- Born: Ivan Petar Marki (Markić) 1663 Republic of Venice
- Died: 1733 (aged 69–70)
- Other name: Giovanni Pietro Marchi
- Occupation: Jurist
- Years active: 1680–1733
- Known for: Illyrian Academy

= John Peter Marchi =

Venetian jurist (1663–1733)

John Peter Marchi (Giovanni Pietro Marchi, Ivan Petar Marki; 1663–1733) was a Venetian jurist, member of the Split nobility and founder and president of the Illyrian Academy (Academia Illyrika iliti vam Slovinska).

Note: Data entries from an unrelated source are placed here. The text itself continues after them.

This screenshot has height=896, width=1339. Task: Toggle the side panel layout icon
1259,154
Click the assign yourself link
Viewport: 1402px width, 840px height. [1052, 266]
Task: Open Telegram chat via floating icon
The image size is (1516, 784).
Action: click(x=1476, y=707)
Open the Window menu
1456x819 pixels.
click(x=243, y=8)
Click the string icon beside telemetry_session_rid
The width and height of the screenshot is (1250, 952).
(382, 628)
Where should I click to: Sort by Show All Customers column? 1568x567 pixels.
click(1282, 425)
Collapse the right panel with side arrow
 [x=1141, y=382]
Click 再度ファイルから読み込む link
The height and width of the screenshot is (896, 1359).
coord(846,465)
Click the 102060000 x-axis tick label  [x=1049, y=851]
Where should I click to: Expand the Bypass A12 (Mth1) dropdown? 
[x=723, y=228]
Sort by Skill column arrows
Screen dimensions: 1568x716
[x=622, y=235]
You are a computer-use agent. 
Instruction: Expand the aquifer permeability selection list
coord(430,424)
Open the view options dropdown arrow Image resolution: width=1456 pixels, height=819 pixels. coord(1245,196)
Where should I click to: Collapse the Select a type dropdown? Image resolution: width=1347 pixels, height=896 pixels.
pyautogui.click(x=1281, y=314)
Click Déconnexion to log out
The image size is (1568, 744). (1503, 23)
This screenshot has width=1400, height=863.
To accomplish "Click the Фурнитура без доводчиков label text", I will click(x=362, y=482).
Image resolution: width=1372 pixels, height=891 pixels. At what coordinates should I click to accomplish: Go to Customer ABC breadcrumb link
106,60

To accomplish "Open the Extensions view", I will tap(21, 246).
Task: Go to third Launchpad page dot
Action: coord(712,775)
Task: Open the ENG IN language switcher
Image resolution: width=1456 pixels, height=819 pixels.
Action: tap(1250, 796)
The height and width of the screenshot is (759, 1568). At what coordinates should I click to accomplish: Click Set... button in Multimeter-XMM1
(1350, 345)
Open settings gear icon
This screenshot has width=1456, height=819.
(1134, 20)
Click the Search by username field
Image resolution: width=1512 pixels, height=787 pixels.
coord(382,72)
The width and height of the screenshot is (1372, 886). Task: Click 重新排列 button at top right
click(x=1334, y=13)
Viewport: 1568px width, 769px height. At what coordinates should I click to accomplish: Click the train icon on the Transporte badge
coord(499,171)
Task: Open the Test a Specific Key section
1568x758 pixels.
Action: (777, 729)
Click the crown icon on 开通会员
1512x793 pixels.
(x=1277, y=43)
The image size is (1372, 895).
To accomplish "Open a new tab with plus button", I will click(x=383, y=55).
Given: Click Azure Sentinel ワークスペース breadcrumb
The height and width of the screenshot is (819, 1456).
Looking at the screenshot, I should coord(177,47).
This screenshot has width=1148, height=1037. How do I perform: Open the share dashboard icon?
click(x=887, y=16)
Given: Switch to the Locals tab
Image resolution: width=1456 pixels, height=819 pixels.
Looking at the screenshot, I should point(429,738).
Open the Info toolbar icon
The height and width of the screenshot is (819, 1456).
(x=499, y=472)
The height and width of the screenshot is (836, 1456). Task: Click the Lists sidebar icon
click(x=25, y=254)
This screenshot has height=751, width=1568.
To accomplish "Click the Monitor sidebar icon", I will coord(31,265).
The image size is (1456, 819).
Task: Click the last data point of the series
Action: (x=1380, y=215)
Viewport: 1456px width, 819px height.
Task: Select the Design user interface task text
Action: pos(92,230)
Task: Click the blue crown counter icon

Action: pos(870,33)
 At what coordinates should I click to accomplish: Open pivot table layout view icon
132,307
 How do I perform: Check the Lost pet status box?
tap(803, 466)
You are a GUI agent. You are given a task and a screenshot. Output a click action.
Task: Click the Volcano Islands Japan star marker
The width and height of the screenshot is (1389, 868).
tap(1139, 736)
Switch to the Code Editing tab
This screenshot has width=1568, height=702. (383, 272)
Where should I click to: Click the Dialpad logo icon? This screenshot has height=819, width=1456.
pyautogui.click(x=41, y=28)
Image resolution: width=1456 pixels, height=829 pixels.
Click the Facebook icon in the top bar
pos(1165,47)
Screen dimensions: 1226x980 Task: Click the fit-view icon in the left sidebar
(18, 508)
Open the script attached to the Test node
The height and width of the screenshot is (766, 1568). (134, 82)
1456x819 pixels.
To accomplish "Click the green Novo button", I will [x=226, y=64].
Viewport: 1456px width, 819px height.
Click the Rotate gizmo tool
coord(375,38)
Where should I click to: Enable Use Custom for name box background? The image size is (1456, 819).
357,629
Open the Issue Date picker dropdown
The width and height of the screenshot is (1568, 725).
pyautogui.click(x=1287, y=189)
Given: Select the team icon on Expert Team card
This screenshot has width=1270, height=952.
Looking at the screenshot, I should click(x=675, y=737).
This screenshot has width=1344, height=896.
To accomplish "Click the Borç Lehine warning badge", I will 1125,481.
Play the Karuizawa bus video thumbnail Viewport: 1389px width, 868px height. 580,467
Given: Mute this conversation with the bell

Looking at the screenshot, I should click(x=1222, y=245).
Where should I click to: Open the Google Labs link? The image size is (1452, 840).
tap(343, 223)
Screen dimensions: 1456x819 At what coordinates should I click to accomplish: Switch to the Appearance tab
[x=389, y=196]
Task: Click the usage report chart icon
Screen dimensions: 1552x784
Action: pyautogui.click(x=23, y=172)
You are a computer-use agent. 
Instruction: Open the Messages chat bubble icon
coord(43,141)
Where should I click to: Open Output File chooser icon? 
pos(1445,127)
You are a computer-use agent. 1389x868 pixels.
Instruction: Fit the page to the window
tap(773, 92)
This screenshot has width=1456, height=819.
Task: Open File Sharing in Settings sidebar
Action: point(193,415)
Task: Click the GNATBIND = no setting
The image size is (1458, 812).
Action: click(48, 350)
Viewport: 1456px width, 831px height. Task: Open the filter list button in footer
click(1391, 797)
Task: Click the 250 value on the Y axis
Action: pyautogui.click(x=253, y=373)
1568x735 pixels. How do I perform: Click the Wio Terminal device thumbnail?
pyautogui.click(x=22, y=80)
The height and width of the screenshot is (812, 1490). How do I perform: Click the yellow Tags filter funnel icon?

Marchi supported and worked for the liberation of the Sanjak of Bosnia from the Ottoman Empire and conversion of its population to Catholicism.

== Early life ==

After he received his PhD in law in Padua in 1680, Marchi returned to Split, where he was a judge and legal advisor. He was librarian of the library of Ivan Paštrić.

== Marchi noble family ==

Marchi was the most notable member of the Marchi noble family. In 1728, he received certificate which confirmed his Roman nobility membership.

== Illyrian Academy ==

Marchi was founder, president and member of the Illyrian Academy (Academia Illyrika iliti vam Slovinska). Marchi's intention was to support the capture of the Sanjak of Bosnia from Ottoman Empire and conversion of its population to Catholicism. He believed that Eastern Orthodox Slavs from Bosnia would convert to the religion of the new lord of Bosnia.